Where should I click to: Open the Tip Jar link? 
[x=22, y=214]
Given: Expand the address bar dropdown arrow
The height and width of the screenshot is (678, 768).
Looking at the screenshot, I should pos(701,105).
---*---
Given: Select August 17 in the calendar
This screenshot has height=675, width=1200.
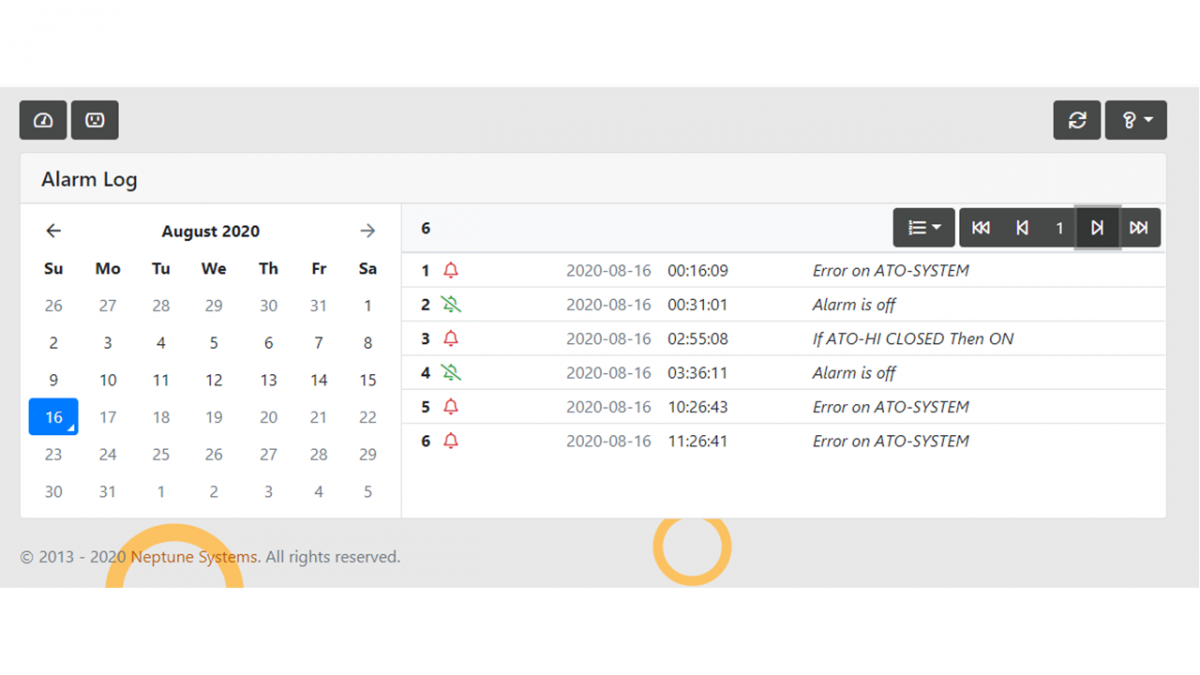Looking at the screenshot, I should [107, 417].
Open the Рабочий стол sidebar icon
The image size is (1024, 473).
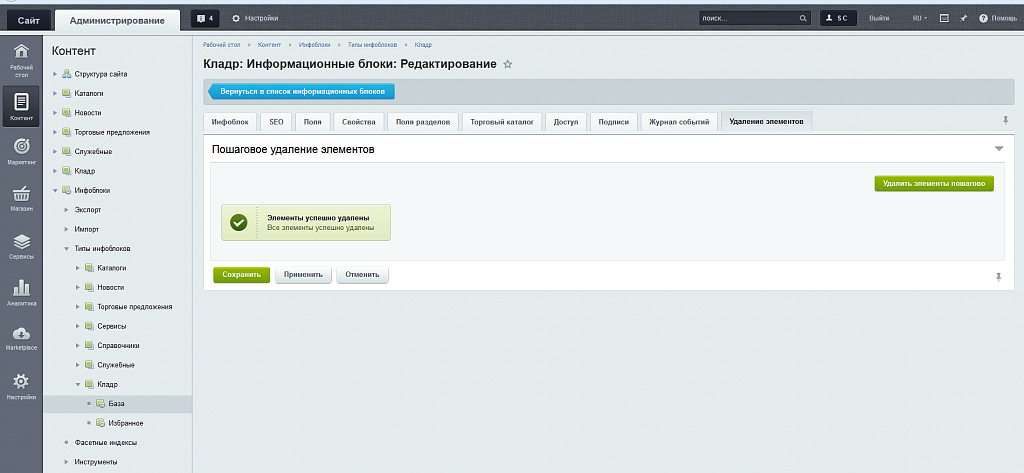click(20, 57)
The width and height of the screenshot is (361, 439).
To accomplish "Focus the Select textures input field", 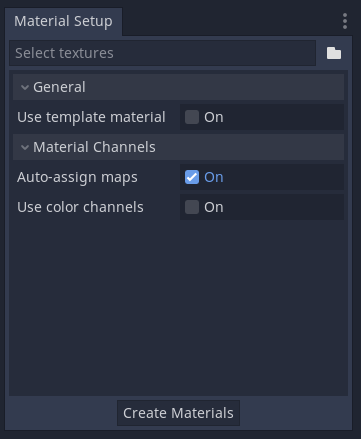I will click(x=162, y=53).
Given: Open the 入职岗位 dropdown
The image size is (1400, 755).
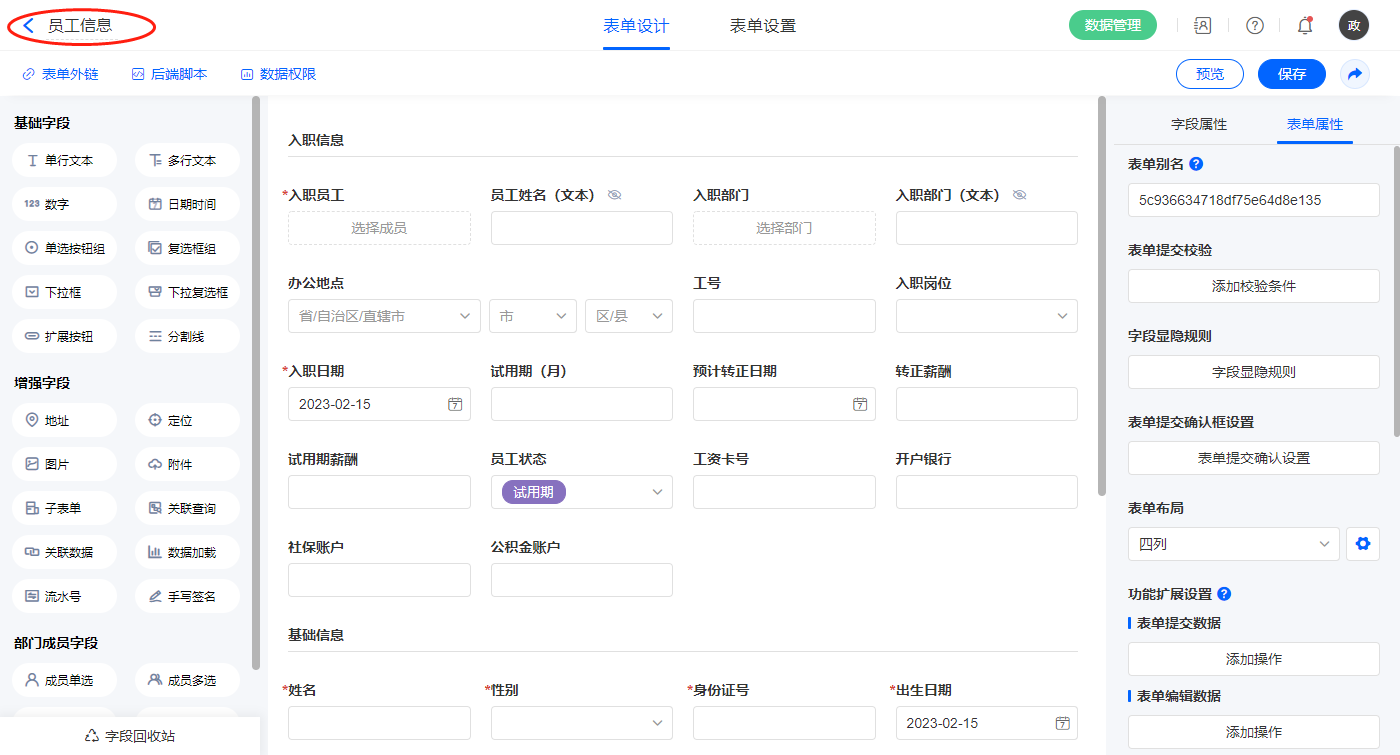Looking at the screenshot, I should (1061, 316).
---*---
Count each line above in which the string "Given" appears, then state only the total.

3